The book of Revelation is a “revealing” of the path man has been on—why and how much we have been corrupted—and why we so desperately need Christ, our Redeemer. The antichrist is a personification of what we would all be like without Christ. The antichrist is an example of the total depravity of man, manifested to show the world for all time where we will always end up if we try to run this world without God. It is also where we will personally end up if we try to run our lives without God.
The Revelation journey is concluded in a most wonderful restoration of mankind and the entire earth so that it will ultimately be the dwelling place of God Himself. We can read the end of the story and see that the history of mankind and the earth will have more than a good ending; it will be perfect! It will be as glorious as the nature of the God we serve.
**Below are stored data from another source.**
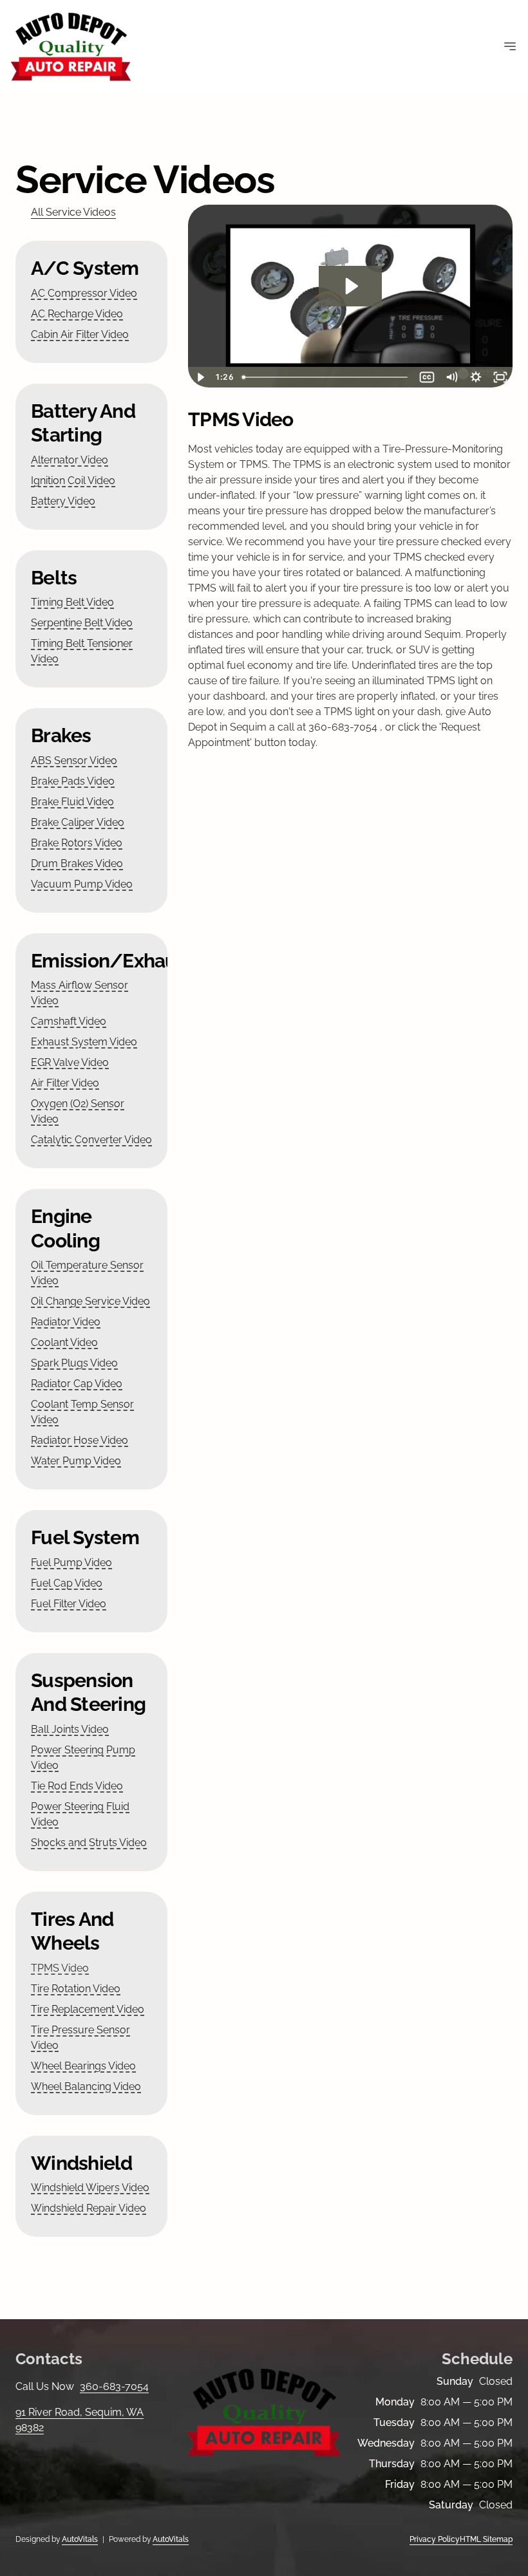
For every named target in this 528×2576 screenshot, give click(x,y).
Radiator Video (65, 1322)
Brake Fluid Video (72, 802)
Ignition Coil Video (73, 480)
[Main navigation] (510, 46)
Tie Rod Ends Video (77, 1786)
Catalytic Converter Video (91, 1140)
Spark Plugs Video (74, 1363)
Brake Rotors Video (76, 843)
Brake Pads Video (73, 781)
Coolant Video (64, 1342)
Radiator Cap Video (76, 1383)
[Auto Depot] (70, 46)
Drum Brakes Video (77, 863)
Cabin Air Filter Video (80, 334)
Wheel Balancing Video (86, 2086)
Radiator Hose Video (79, 1440)
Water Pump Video (76, 1461)
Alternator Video (69, 460)
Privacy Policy (435, 2539)
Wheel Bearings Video (83, 2066)
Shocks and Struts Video (89, 1842)
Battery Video (63, 501)
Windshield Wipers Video (90, 2187)
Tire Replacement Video (87, 2009)
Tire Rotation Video (75, 1989)
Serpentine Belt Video (82, 623)
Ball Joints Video (70, 1729)
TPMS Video (60, 1968)
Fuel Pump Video (71, 1562)
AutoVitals (80, 2539)
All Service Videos (73, 212)
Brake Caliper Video (77, 822)
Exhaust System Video (84, 1042)
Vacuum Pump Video (82, 884)
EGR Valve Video (70, 1062)
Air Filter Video (65, 1083)
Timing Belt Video (72, 602)
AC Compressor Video (84, 293)
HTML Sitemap (486, 2539)
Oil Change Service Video (90, 1301)
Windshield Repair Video (88, 2208)
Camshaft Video (68, 1021)
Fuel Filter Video (68, 1604)
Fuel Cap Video (66, 1583)
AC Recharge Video (77, 314)
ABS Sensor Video (74, 760)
When we were born again, we did not instantly become mature in Christ or perfect in nature. It takes a process of having our minds renewed and being steadfastly delivered from our corrupted nature. How much time it takes depends a lot on our devotion to the process. In Revelation 3:20, the Lord is standing at the door of His own church knocking to see if anyone will let Him into it. This is a revelation that in this age He will not go anywhere—even into His own church—if He is not wanted. In the next age, He will rule with a rod of iron to discipline the wayward, but it will still take a thousand years to fully restore mankind and the earth.
This leads to our need to understand all the ways He knocks and seeks to come into our lives, our works, and even churches built in His name. The book of Revelation is most basically a revelation of Jesus Christ, but it is also a revelation of a false church, the true church, and the conflict between them. One of these churches seeks to have us married to the spirit of the world, and one is seeking to be a pure, chaste bride waiting for her Bridegroom, the Lord. This church is the New Jerusalem that comes down out of heaven, not up from the earth, or the earthly.
The bride nature of the true church will take on the Lord’s heart for all of His purposes, especially the restoration of mankind from all of the consequences of the fall. This also includes the restoration of the earth from all of the consequences of man’s fallen nature in our stewardship of the earth.